## Given passage:
•••••

Two Publications

Two items I was involved with got published, one on Christmas Day and the other on the day after, Boxing Day. The timing doesn’t exactly maximize exposure, but I won’t complain.

The piece that came out on Christmas was an op-ed in the Delaware News-Journal in the form of an open letter to Wilmington’s incoming mayor. I teamed up with my predecessor at CCRS, Steve Peuquet on this, and I pasted the text into the previous blog entry here. I linked to the op-ed, but you are better off reading it in the blog entry. The News-Journal version is formatted poorly, its flow is interrupted by ads, the links to supporting sources are taken out, they slapped a headline on it that goes against the point of the piece, and Peuquet’s first name is misspelled. The piece is also really buried on the paper’s website. I don’t take it personally as it’s more a sign of the low priority they place on editorial and opinion material. Unfortunately, the N-J is one of only three outlets for op-eds in the Delaware news market that I am aware of. Of the other sources, one is a southern Delaware outlet, and the other has a decided activist slant.

•••••

## Complete the following:
1. Answer these questions about the post on two publications:
(a) On which day was the second item published?
(b) With whom did the writer team up on the op-ed?
(c) How many outlets for op-eds in the Delaware news market does the writer know of?
2. Write a continuation of the post about two publications, picking up right after its final sentence.

## Entries provided:
•••••

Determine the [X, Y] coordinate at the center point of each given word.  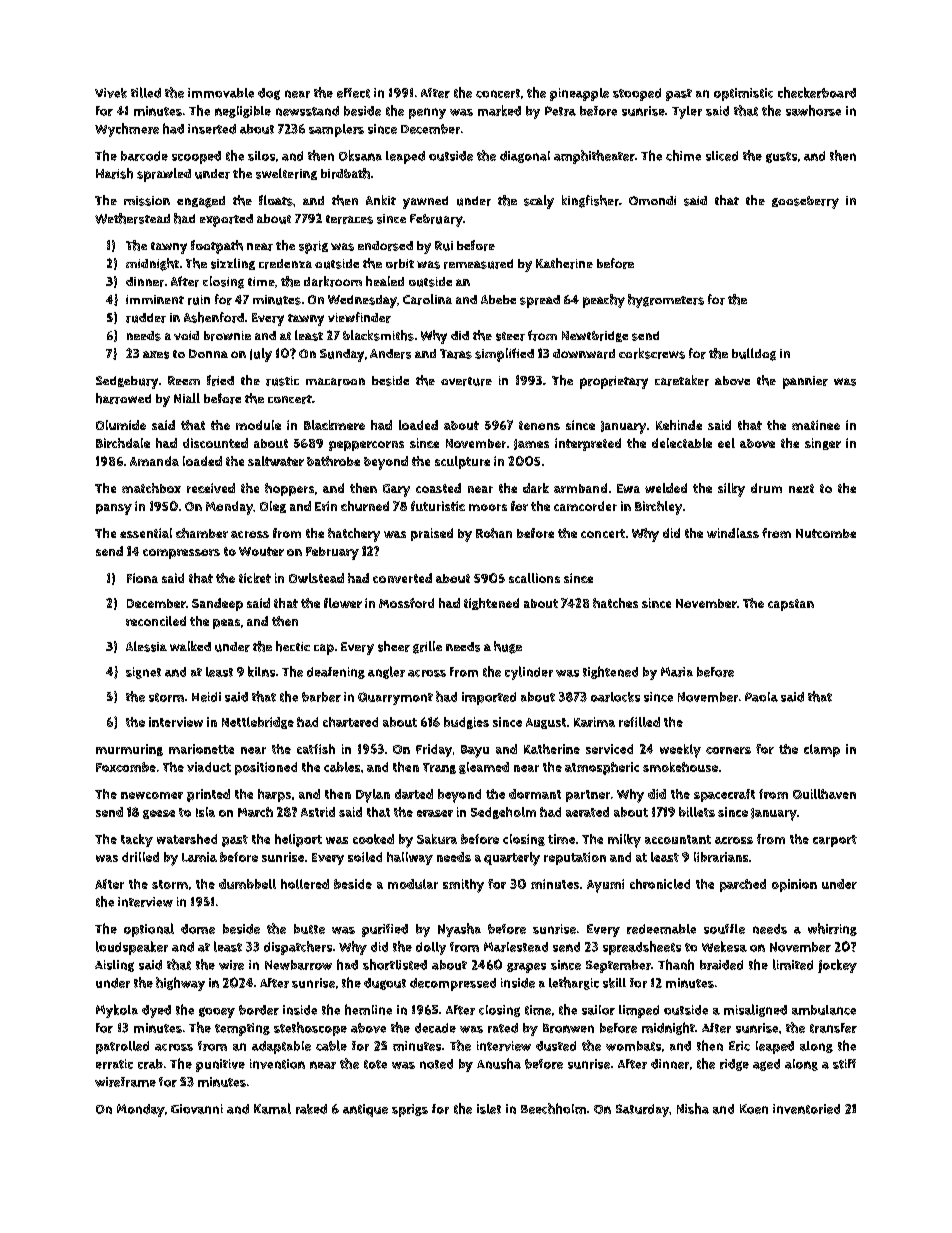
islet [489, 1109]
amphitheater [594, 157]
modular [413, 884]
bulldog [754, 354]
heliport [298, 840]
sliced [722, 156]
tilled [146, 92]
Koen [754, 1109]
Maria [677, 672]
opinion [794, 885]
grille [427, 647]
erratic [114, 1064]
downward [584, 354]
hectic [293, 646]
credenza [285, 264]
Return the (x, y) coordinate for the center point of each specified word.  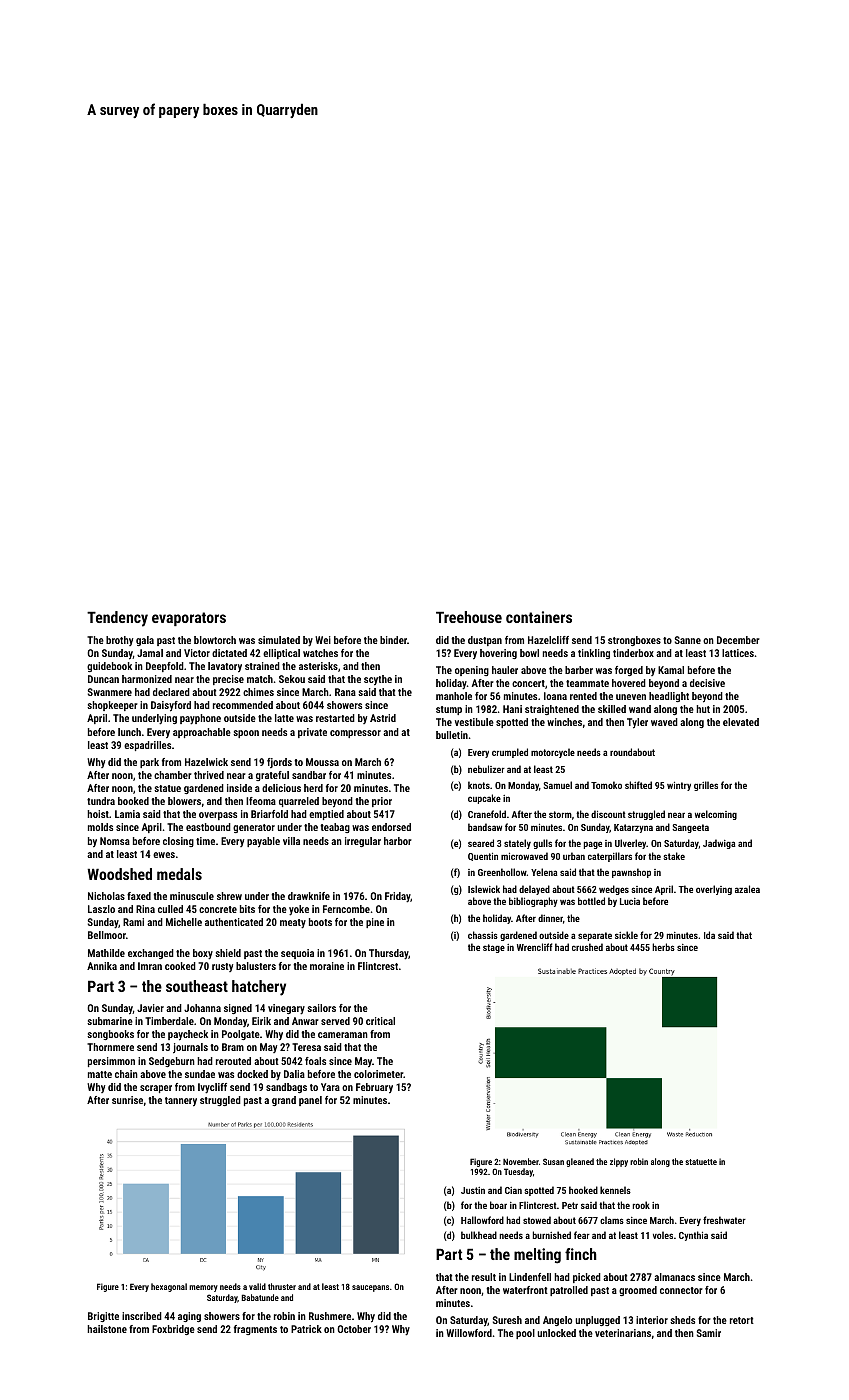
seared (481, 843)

•••••

## Answers by task:
1.
(a) Boxing Day, the day after Christmas.
(b) Steve Peuquet, the writer's predecessor at CCRS.
(c) Three.

2.
Briefly, the point of the piece is to provide Wilmington’s incoming mayor (and outgoing DE governor) John Carney some practical advice on addressing homelessness, especially in light of recent events in Wilmington, in which the outgoing mayoral administration made a point to ratchet up the antagonism around homelessness before they rode into the sunset. The bulk of the letter consists of 10 simple steps, with either have minimal or no costs attached, by which a new mayoral administration can position itself for more success on this issue. The focus is on process, and intentionally doesn’t give any prescriptions on “solving” homelessness (contrary to the N-J headline).

I did send a copy of this, as a letter, to Carney before this version got published in the N-J. I wonder if he read it. I wonder if it will get any kind of response beyond from those who are involved in the issue locally and the cranks who comment on social media. But I’m glad it is out there publicly for two reasons. First, if it gets any attention, it serves to move the dialogue around homelessness past the Purzycki administration to Carney’s, where hopefully there will be more of a will to address this. Second, it offers a basic set of specific benchmarks for what the incoming administration actually does on the issue. I can see myself this time next year looking back on the ten items in the piece and writing about which of these were taken up, or alternately, what was taken up instead. Stay tuned.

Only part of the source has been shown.